Required work:
A stretch of the entries below is to be set down exactly, running from the line with "Given: Click the Reserved by you label" through the line with "Screen dimensions: 1400x851", both included, and no other line.

Data under study:
==*==
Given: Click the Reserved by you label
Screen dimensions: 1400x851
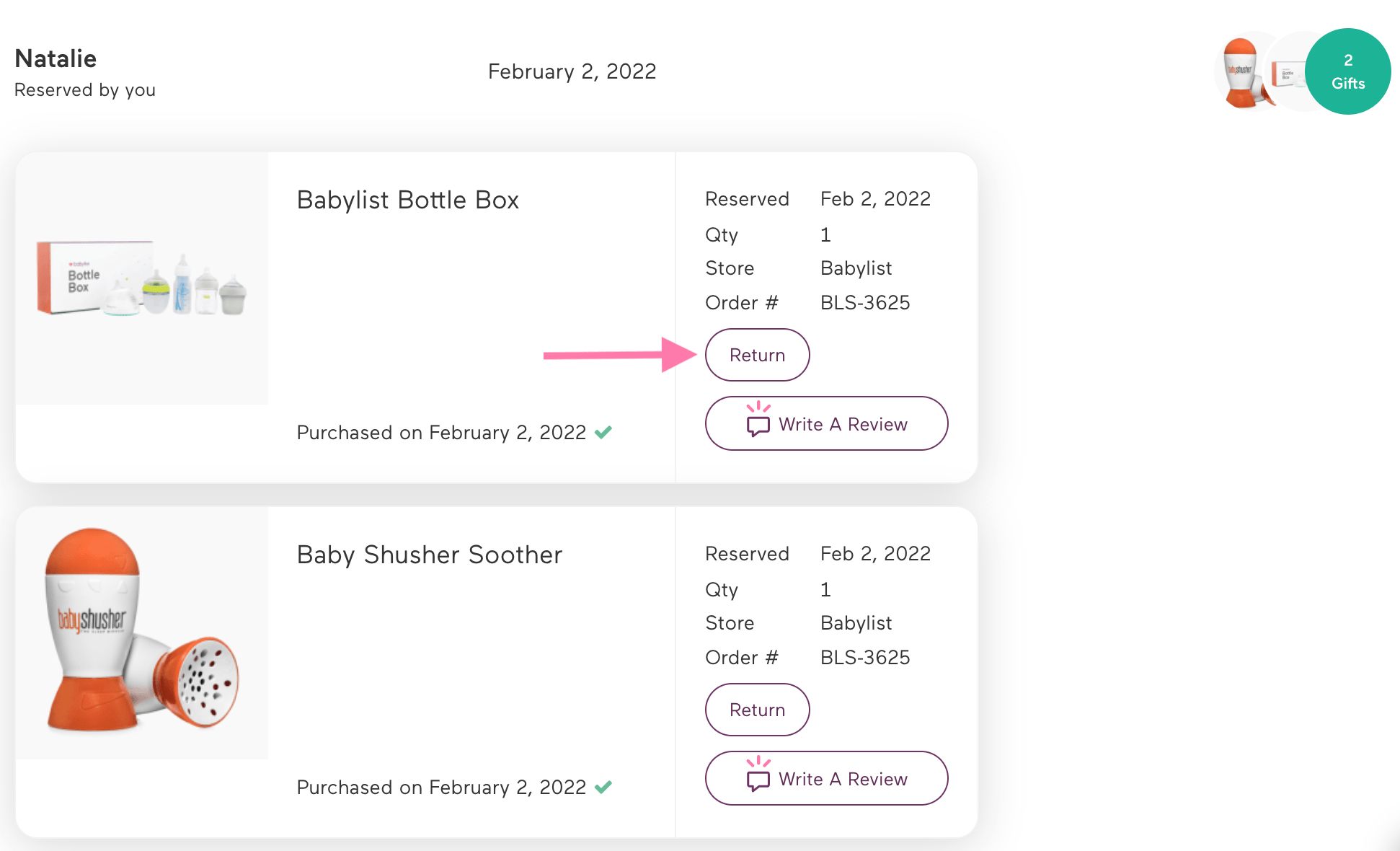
==*==
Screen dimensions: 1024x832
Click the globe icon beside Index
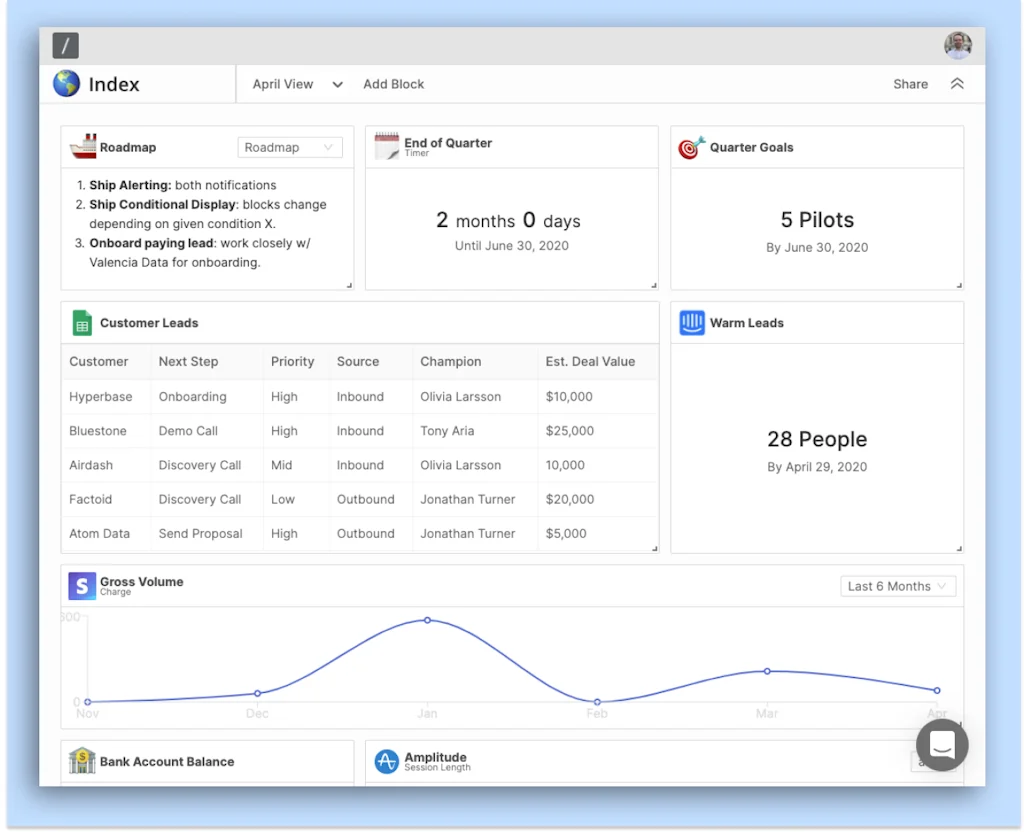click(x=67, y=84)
==*==
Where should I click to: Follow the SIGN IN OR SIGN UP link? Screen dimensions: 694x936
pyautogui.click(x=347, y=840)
==*==
Result of this task:
Given: Click the Reserved by you label
Screen dimensions: 1400x851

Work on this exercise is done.